De heer Ludwig Caluwé : Mevrouw de voorzitter, mijnheer de minister, geachte leden, het verlengen van de tramlijnen in Antwerpen is een belangrijk element in het uitbouwen van het openbaar vervoer van en naar de stad. Dergelijke tramlijnen kunnen uiteraard pas concurreren met het autoverkeer indien ze een voldoende hoge commerciële snelheid kunnen halen. De Lijn vraagt dan ook terecht dat de bevoegde overheden doorgangsmaatregelen nemen op hun wegen.
Om die eis wat meer kracht bij te zetten weigerde De Lijn haar deel van de investeringen uit te voeren voor de uitbouw van tramlijn 3 te Merksem. De Inspectie van Financiën zou De Lijn adviseren om zo te handelen. Nochtans is de wegbeheerder van de Bredabaan, waarover het hier gaat, het Vlaams Gewest zelf. Het gevolg is deze kafkaiaanse situatie : De Lijn, onder het toezicht van de minister, vraagt het stadsbestuur maatregelen te nemen met betrekking tot een weg waarvoor het Vlaams Gewest bevoegd is.

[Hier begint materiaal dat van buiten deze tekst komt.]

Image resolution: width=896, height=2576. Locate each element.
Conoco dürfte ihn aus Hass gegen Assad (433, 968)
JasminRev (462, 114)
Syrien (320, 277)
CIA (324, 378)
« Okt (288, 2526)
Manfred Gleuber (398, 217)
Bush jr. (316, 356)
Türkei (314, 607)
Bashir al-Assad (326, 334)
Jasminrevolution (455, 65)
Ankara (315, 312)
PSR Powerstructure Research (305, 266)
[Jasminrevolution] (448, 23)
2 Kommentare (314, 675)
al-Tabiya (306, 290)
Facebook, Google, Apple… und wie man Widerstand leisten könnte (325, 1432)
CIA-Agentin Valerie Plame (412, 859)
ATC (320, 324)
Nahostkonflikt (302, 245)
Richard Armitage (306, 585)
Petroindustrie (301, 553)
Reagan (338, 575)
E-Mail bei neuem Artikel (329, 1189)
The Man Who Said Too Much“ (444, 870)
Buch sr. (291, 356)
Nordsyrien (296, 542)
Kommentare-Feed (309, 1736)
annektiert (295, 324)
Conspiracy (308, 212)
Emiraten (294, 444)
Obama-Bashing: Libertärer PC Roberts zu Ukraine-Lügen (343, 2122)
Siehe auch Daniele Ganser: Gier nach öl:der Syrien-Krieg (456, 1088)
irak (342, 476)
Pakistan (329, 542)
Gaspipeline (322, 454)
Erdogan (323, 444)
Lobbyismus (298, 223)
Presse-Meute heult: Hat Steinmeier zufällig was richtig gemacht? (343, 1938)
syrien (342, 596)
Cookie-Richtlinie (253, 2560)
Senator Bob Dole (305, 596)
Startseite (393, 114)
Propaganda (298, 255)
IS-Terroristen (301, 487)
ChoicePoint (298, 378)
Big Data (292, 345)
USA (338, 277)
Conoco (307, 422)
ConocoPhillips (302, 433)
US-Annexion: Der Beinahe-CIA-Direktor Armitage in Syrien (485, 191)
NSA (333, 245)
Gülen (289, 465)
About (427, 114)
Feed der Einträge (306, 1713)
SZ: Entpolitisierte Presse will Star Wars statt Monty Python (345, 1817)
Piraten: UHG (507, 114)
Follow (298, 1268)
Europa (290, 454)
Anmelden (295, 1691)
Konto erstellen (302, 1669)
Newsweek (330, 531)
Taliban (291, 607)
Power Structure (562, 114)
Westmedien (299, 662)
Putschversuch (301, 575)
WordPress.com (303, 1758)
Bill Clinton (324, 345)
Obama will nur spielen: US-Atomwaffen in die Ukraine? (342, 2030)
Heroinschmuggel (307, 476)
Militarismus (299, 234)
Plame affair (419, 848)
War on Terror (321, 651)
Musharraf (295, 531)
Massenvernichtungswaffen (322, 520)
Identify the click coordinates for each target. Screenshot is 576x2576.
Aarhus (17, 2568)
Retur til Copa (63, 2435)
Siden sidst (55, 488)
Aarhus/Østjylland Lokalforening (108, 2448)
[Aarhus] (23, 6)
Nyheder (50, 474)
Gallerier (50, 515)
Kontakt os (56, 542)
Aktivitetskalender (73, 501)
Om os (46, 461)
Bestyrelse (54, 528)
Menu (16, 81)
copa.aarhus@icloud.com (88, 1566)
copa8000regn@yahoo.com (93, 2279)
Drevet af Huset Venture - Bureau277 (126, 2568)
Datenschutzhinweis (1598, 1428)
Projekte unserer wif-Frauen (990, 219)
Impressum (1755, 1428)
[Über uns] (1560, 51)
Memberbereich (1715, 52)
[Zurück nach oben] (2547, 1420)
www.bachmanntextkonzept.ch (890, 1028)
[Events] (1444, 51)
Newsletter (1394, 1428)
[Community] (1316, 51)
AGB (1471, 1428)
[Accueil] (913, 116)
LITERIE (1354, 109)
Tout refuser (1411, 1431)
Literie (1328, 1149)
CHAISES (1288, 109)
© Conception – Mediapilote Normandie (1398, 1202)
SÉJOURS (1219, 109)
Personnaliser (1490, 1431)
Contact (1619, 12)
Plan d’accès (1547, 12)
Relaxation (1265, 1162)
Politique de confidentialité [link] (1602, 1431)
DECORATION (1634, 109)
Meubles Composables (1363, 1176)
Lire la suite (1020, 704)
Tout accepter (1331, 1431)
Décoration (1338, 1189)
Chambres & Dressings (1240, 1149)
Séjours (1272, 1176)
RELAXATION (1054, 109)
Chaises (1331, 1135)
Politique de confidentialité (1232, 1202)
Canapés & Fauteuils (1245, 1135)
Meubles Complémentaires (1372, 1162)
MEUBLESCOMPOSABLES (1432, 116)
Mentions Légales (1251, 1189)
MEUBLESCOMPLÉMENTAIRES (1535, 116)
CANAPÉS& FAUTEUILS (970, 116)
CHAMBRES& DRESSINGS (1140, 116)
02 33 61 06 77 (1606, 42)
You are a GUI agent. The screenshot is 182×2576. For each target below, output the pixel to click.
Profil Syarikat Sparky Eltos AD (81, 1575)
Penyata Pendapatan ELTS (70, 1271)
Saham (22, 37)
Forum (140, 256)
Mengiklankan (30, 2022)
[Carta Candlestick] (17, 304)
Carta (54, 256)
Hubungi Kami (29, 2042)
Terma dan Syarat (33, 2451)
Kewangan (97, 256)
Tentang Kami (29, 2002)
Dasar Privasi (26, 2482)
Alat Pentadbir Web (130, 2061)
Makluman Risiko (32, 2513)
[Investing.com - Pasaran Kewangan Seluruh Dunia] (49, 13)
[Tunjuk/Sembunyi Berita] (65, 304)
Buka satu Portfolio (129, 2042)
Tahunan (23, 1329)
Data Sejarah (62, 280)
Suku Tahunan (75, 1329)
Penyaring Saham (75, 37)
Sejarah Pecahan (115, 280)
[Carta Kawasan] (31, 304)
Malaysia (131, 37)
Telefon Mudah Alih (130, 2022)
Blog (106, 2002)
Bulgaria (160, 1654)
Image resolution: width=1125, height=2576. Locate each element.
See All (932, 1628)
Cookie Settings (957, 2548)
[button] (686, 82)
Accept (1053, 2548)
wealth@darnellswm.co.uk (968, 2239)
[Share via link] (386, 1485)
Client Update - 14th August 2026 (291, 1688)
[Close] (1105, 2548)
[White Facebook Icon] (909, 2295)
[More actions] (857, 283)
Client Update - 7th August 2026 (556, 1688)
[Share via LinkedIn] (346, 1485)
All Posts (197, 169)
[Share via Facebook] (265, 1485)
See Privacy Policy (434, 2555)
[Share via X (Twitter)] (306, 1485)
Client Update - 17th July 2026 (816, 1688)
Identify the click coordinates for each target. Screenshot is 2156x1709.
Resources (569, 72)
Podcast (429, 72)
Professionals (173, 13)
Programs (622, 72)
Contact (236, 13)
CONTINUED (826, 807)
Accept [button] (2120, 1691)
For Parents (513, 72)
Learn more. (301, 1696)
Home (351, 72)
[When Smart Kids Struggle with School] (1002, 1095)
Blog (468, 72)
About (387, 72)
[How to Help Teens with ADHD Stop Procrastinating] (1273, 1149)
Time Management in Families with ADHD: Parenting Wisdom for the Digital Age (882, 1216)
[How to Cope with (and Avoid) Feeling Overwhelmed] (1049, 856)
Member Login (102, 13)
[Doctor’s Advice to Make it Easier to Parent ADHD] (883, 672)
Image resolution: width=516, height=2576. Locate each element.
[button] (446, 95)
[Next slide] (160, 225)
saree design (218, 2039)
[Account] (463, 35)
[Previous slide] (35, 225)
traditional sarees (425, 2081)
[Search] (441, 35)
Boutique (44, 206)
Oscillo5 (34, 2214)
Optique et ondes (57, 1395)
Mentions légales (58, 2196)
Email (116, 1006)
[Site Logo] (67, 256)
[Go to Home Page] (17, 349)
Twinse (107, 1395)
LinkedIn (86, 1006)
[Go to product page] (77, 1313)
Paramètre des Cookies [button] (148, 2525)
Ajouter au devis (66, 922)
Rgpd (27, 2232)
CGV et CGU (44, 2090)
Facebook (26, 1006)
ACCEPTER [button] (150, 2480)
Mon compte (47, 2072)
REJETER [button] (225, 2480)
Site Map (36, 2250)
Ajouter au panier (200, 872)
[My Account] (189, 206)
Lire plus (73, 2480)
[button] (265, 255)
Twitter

Daarom dringen zich de volgende vragen op. Klopt het dat de overeenkomst over de verlenging van tramlijn 3 in Antwerpen op losse schroeven staat? Hoe verklaart de minister dat de stad Antwerpen doorstromingsmaatregelen moet nemen voor een gewestweg waarvoor de stad niet bevoegd is, alvorens de minister het fiat geeft voor de verlenging van de tramlijn? Of gaat het over zijstraten en kruispunten waarover de stad geheel of gedeeltelijk wegbeheerder is? Heeft de stad ondertussen maatregelen klaar die tegemoetkomen aan de wensen van De Lijn?
De voorzitter : De heer Huybrechts heeft het woord.
De heer Pieter Huybrechts : Mevrouw de voorzitter, mijnheer de minister, collega's, mijn vraag is quasi identiek aan die van de heer Caluwé. Tussen De Lijn, het Antwerpse stadsbestuur en de Vlaamse Gemeenschap bestaat een overeenkomst over de verlenging van tramlijn 3 Antwerpen-Merksem.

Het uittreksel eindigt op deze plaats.